# Given passage
################

Methods and tools for resilience

On-going work includes methods and tools for both dependability evaluation and dependability improvement, with respect to natural disturbances (e.g., particle impacts) or malicious attacks. Part of the work aims at better characterizing the errors generated by disturbances (for example, the actual errors obtained after a laser shot, depending on the technology used to manufacture the target circuit, or the defects due to ageing). Another part of the work aims at improving the dependability of a circuit during its lifetime. In addition, significant effort targets a more efficient test at system level. This page summarizes the main actions; more details can be found using the links below.


Protection against faults

Transient faults due e.g., to environmental disturbances or manufacturing variations, and permanent faults due e.g., to residual defects and ageing, are an increasingly source of failures in digital systems. Various techniques have been studied in the past to detect and/or correct and/or tolerate the effects of such faults. New methods are still required to tackle new types of faults related to the most recent technologies (including FDSOI, FINFET, and also 3D integration) and to also take into account intentional (malicious) faults due to attacks. Old assumptions about e.g., error multiplicity ("single-bit errors") cannot be trusted anymore. More functional or property-based detection approaches are therefore required. Studied approaches are based for example on control-flow checking, either for single-processor monitoring (including improved characteristics for the IDSM method previously proposed in the team) or in the context of many-core systems.

Self-healing digital blocks

Due to the increasing probability of faults or errors, many systems include as a requirement the capability to react at real time. As shown a few years ago in several national or international roadmaps, the capability to not only detect an error but also dynamically adapt the system behavior to provide continuous service (even degraded) has become a strong objective. This is often called "self-healing" systems. Various approaches have already been proposed towards this objective but none emerged as a significant answer to the needs, especially when the recovery has to be managed at the level of a specialized digital block rather as the level of a many-core system. Preliminary studies have started in this area; part of the work will be targeted towards increasing the self-healing property of a digital system without resorting to e.g., task re-allocation between processors. This work is partly in collaboration with researchers in Sousse (Tunisia). Another aspect will cover the self-healing of Network on Chip structures. It will use a smart adaptive reallocation of the communication to minimize ageing factors and thus the impact on the lifetime expressed in terms of timing errors, but also logic and functional failures. A combination of monitors and adaptive systems to uniformly distribute the system activity over the NOC blocks will be the center of the research, to avoid excessive HCI ageing or to recover after NBTI.

################

# Material

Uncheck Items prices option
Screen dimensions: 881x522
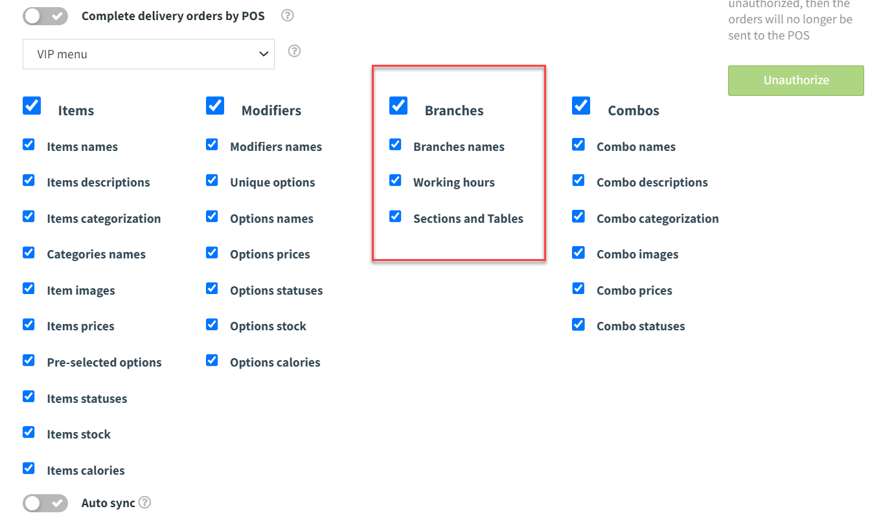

################

# Set exercise 1
In the page on methods and tools for resilience, which city are the researchers in who partly collaborate on the self-healing work?
# Set exercise 2
Carry on the page about methods and tools for resilience, picking up after its final sentence.

# Exercise output 1
Sousse, Tunisia.

# Exercise output 2
Ageing prediction

Reliability issues due to aging phenomena (NBTI, HCI, TDDB) are becoming increasingly difficult to assess in advanced technologies only at a given design level, due to diverse device conditions (temperature/voltage) and parameters. Recent investigations show an important dependence of these parameters on the workload, a strong correlation between them and an important Poisson-law dispersion of characteristic. The actual physical level models will be enriched with the last aspects of NBTI, HCI, TDDB phenomena. Design-in Reliability (DiR) methodologies seek to provide a quantitative assessment of CMOS digital reliability by combining multiple level evaluations as the innovative aspect. Future research directions will target the dependency of a SoC ageing evaluation on the workload by using cosimulation methods that are more accurate than actual Statistical Static Timing Analysis. The objective here is to define an evaluation flow developed in association with CAD vendor and easily adopted by industrial research teams for reliability (lifetime) prediction.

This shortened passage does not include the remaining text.